[Work instruction]
Would you copy only the lines below, from the one containing "Screen dimensions: 1270x583" through the very last one, leaving the pictures out?

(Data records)

════════

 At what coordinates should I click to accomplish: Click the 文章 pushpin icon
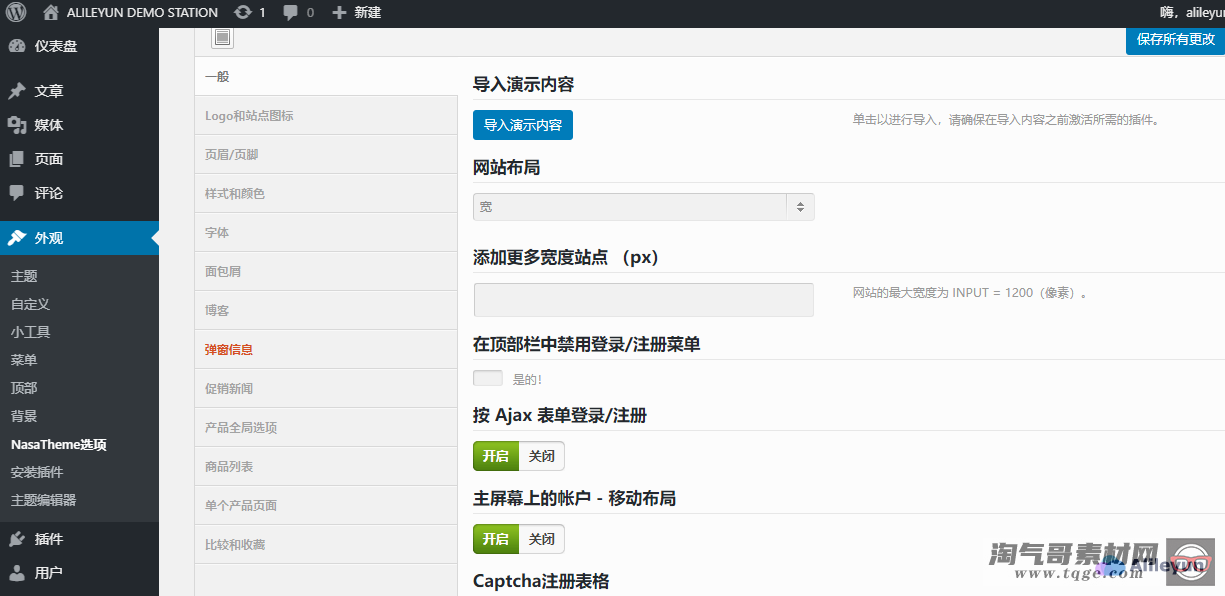point(17,91)
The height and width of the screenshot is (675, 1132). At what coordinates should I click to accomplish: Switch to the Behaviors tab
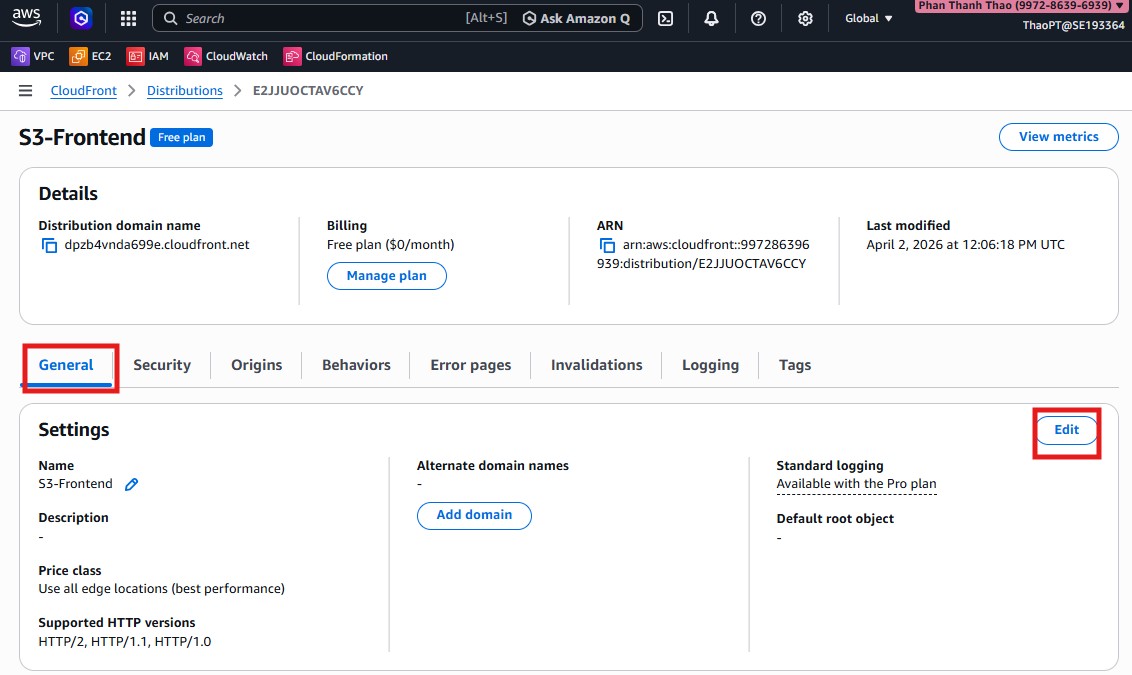[356, 365]
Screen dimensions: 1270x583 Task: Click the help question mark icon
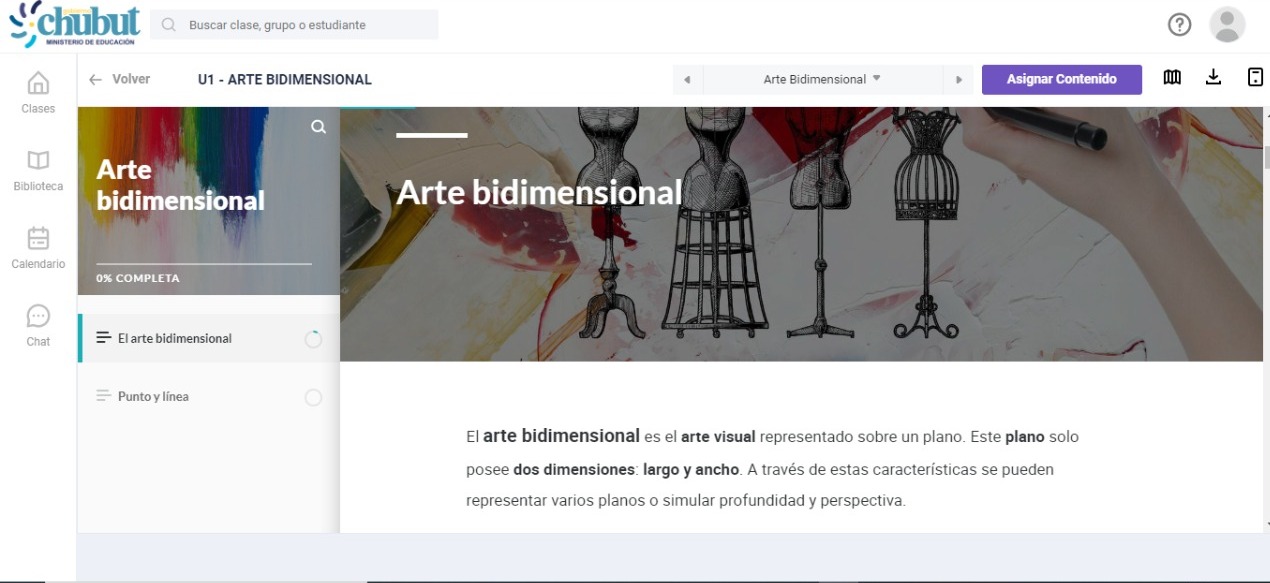coord(1180,25)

════════

[Response]
Screen dimensions: 1270x583 Task: Click the help question mark icon
coord(1180,25)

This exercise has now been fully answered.